The Ministry of Defence (MOD) has been keeping in contact with the US authorities on this issue. After the DoD announcement, the MOD obtained a data package from them which allowed UK officials to construct maps on which the known locations of UK units could be plotted in relation to the DoD modelled plume. The initial work on these maps was completed in late 1997, following a trawl of available information as to the location of UK units on 10 and 11 March, which are the days when the DoD modelled plume was at its most extensive. This work was further updated in May of this year on the basis of further research into British unit locations. Overall, this established that on the critical two days, the following UK unit location data are available:

10 March 11 March
Total UK units in Theatre 175 175
Locations known1 67 72
Recent locations known2 51 47
Possible locations known3 39 38
Locations not known4 18 18
1Specific location information for the unit is available for the days in question.
2Specific location information is available for the unit some days prior to 10/11 March, in effect the last known location before 10/11 March.
3Some information is available for the unit which suggests a possible location for it on or about 10/11 March.
4No useful location data for the unit are available for the period around 10/11 March.

This location information is incomplete because UK units and formations officially returned to peacetime reporting procedures, and ceased to record location as a matter of routine, 1200 hours on 8 March (in fact, research has shown that some units ceased wartime reporting as early as 28 February).

Given that the first two stages of work had left a high degree of uncertainty as to many unit locations, it was decided to seek alternative sources of information in order to establish if the location data could be improved. This process is still under way and it is not possible to say when it may be completed or what the outcome may be. However, so far no major improvements in the data have been achieved.

The DoD modelling of the possible Khamisiyah plume is based on a series of worst case assumptions and has a number of limitations. These have been highlighted in the recent report on Gulf War Illnesses by the Special Investigation Unit on behalf of the US Senate Committee on Veterans Affairs.

In view of the current limitations of the available location data on UK units and of the DoD modelling, at present the MOD is not able to give a realistic assessment of the number of UK Service personnel who might have been subject to possible exposure to nerve agent as a result of the Khamisiyah demolitions.

The DoD modelling predicts that personnel within the plume could have received a brief and low level exposure to nerve agent.

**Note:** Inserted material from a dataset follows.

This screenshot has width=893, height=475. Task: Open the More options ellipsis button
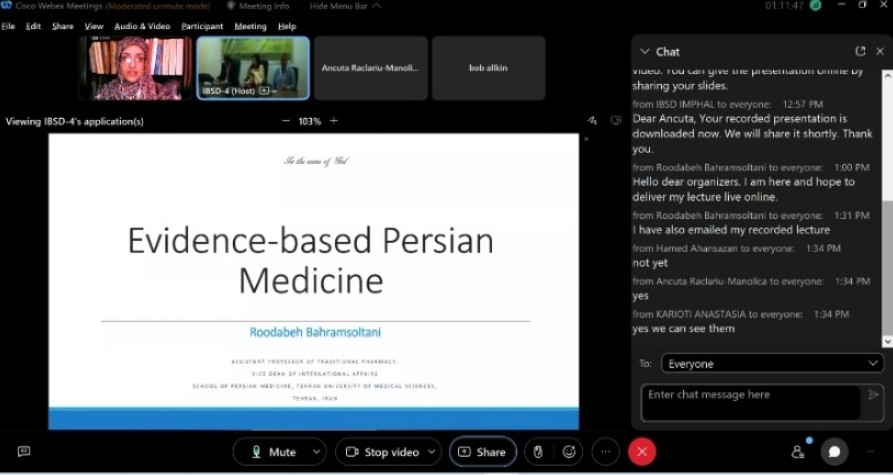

Current medical evidence suggests that long term health problems would be unlikely to result from exposure to such low levels, although US authorities are funding several research studies to investigate this further.

In response to two questions asked in another place last October, the MOD has been undertaking a review of events concerning a particular UK unit, 32 Field Hospital, and the Khamisiyah incident. This review will include a detailed assessment of the significance of the nerve agent exposure predicted by the DoD modelling.